佐藤健さんは、主人公・緋村剣心 役で出演しています。
先日、劇場に観に行きました。
●導入部のあらすじと感想
幕末の動乱期に倒幕派最強の暗殺者と恐れられ、“人斬り抜刀斎”と呼ばれた志士がいた。戦場にて修羅さながらに人を斬っていたその男(佐藤健さん)は、動乱の終結と共に刀を捨て、人々の前から姿を消した。
それから明治になって10年。東京では神谷活心流を騙って辻斬りを繰り返している自称“人斬り抜刀斎”が町を脅かしていた。亡き父の遺志を継ぎ、神谷活心流の剣術道場を構えている神谷薫(武井咲さん)は、流派の威信を守るために町の見回りをしていた。そんな中、薫は、頬に十字傷があり、刀を持ち歩く怪しげな剣客(佐藤健さん)と出会う。薫はその男が辻斬りであると思って襲いかかるが、彼は自分を“流浪人(るろうに)”であると言い、持っていたのは人を斬ることのできない逆刃刀だった。
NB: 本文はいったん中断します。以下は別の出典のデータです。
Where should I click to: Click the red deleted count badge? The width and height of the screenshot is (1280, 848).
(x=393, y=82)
その後、本物の辻斬りと遭遇してピンチに陥る薫だが、すんでのところで流浪人こと緋村剣心に助けられる。辻斬りの正体は“人斬り抜刀斎”ではなく、実業家・武田観柳(香川照之さん)に雇われている鵜堂刃衛(吉川晃司さん)だった。観柳は女医の高荷恵(蒼井優さん)に作らせたアヘンで莫大な金を得ていて、さらにアヘンを送り出す港を作るため、神谷道場一帯の土地に目を付けていたのである。元新選組三番隊組長で現在は明治政府の警官である藤田五郎こと斎藤一(江口洋介さん)が観柳の悪事を嗅ぎつけていたが、証拠をつかめず手を出せずにいた。そんな折、薫の神谷道場に観柳の手下たちが押し入るのだった…。
恐怖と暴力が支配した時代は終わったはずの明治。でも、人間の本質は変わらないままでした。観柳の「人間とは弱いものだ。口では理想を語りたがるが、結局は三つのものの前では獣と同じ。自分のため、金のため、そして快楽のため」というセリフが印象的でした。
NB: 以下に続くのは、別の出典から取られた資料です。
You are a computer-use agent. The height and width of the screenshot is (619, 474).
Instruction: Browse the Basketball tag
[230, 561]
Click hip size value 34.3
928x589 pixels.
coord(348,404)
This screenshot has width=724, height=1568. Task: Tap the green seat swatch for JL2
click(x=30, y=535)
本作の見どころはやはりアクションシーンでしょう。殺陣がすごい迫力でした。特にスピード感がよく表現されていて目が釘付けになりました。剣心の感情の流れがアクションで表現されている点も見事だと思いました。
不殺(ころさず)の誓いをたてた剣心は、斬れない刀で大切な人たちを守ろうと奮闘します。本作では人斬りの贖罪の原点ともいえるシーンが登場しますが、それが剣心の「助ける価値のない命など無い」というセリフや「人を斬ればまた恨みが生まれる。恨みはまた人を斬らせる。その恨みを断つのがこの斬れない刀の役目でござる」というセリフに繋がっていて感慨深かったです。
佐藤さんは、鬼気迫る抜刀斎と優しくほんわかした剣心という二面性を見事に演じ分けていました。
時間の都合上、原作と比べるとエピソードが端折られていたり、登場人物の掘り下げが浅いのは仕方のないことでしょう。それよりも漫画やアニメとは違った生身のアクションの凄さに注目した方が楽しめると思います。続編が実現しましたら是非観たいです。